Total Colonic Aganglionosis: A Case Study
Total colonic aganglionosis (TCA) is a rare, hybrid form of Hirschsprung's disease. It is a functional rather than mechanical obstruction, characterized by the absence of intrinsic ganglion cells in the myenteric and submucosal plexuses of the bowel wall. Ganglion cells regulate normal colonic peristaltic activity. Paucity of ganglion cells results in an aganglionic segment of bowel that is functionally abnormal and does not propagate the normal peristaltic wave that moves to it from the proximal ganglionic bowel. The lesion originates in the rectum and extends proximally over a variable distance of the bowel. The further the lesion extends, the more difficult the management becomes.
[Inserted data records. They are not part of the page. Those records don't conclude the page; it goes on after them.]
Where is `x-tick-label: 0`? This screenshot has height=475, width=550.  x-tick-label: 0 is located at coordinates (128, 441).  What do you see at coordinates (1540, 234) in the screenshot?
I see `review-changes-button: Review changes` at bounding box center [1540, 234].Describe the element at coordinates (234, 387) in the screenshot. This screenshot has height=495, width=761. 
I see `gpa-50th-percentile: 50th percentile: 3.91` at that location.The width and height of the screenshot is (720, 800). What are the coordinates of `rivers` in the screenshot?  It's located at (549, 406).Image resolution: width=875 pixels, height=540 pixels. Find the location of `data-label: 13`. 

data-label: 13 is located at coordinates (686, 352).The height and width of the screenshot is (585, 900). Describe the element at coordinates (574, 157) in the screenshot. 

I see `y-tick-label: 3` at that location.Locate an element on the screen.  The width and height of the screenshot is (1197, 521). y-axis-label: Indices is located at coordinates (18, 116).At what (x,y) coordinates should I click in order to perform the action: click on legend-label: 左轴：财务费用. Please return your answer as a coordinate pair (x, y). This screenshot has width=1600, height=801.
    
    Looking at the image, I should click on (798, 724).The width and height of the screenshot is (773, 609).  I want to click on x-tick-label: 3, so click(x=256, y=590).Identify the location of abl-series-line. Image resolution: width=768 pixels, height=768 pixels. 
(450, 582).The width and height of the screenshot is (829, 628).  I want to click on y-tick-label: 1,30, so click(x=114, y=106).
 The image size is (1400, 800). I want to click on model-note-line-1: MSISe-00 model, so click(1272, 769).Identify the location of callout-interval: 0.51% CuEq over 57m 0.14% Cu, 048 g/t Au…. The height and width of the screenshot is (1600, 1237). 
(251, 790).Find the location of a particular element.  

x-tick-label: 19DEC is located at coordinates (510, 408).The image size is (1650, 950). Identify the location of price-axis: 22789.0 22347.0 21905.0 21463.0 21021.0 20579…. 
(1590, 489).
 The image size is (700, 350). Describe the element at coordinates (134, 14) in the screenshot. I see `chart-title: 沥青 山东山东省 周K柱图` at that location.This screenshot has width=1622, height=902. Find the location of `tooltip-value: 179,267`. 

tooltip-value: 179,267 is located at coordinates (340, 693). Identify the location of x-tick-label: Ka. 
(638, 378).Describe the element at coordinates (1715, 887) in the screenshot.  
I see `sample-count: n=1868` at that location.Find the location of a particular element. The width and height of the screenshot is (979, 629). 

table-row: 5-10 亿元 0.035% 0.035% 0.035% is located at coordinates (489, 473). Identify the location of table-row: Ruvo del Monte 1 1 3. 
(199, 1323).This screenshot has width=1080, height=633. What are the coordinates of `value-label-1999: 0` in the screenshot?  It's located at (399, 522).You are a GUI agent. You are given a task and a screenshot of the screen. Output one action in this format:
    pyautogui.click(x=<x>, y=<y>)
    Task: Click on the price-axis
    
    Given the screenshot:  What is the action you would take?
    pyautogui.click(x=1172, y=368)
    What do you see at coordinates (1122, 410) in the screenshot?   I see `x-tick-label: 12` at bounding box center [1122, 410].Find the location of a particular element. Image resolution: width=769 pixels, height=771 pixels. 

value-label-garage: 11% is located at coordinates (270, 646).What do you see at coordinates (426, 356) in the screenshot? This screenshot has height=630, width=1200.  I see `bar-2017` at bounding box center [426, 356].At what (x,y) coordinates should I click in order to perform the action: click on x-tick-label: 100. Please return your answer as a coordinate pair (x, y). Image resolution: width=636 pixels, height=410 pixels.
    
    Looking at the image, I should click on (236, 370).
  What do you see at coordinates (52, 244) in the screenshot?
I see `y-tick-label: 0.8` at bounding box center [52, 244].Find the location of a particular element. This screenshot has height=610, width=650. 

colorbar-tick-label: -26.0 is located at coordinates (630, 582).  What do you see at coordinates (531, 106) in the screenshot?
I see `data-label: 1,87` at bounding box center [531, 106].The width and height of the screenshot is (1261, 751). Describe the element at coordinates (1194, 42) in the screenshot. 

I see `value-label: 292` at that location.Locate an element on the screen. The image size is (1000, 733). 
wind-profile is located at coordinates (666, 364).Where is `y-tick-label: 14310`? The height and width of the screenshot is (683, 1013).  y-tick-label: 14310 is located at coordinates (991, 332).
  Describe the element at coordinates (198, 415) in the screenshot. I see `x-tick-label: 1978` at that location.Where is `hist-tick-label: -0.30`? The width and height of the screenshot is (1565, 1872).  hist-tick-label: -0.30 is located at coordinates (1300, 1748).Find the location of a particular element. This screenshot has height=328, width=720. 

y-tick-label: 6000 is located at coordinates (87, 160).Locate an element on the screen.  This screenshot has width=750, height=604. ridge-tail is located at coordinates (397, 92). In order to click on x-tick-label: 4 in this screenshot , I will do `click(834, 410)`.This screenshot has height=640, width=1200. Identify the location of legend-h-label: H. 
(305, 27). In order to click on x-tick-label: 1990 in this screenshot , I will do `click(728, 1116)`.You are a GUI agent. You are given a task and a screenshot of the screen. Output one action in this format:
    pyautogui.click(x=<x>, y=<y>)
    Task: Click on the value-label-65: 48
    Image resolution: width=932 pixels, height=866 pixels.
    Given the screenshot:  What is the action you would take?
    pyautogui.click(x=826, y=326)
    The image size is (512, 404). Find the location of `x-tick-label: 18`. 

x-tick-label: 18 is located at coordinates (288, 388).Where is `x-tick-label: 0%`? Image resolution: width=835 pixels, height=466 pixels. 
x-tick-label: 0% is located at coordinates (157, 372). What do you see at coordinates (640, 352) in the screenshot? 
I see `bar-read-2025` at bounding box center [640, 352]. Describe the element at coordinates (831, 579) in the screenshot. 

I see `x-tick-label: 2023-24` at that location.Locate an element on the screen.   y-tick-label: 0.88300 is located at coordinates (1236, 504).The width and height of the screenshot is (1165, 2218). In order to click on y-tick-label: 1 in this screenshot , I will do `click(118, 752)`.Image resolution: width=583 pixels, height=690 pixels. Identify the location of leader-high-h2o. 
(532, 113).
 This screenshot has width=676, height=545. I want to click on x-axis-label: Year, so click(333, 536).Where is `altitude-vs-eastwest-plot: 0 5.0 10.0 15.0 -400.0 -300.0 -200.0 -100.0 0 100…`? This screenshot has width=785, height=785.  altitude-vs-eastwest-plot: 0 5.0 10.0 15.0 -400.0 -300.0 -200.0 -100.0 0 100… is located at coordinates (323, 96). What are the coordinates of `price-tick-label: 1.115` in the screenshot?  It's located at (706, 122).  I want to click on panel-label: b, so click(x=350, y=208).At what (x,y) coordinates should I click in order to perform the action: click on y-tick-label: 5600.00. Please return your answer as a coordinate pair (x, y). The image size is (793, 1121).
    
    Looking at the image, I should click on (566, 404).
Clinical and radiologic findings can be useful in diagnosis, but they are not pathognomonic. The definitive diagnosis is made following suction biopsy of the rectum, colon, and ileum. Ultimate treatment for TCA is surgical, although no single surgical procedure has been proven superior. Total parenteral nutrition during the postoperative period is essential to ensure appropriate fluid and electrolyte status. Improvements in supportive care and earlier recognition and diagnosis of TCA in infants have led to a significantly increased rate of survival since the lesion was first recognized. The embryology, pathogenesis, clinical presentation, diagnosis, management prognosis, and outcome of TCA are discussed. A case study is presented.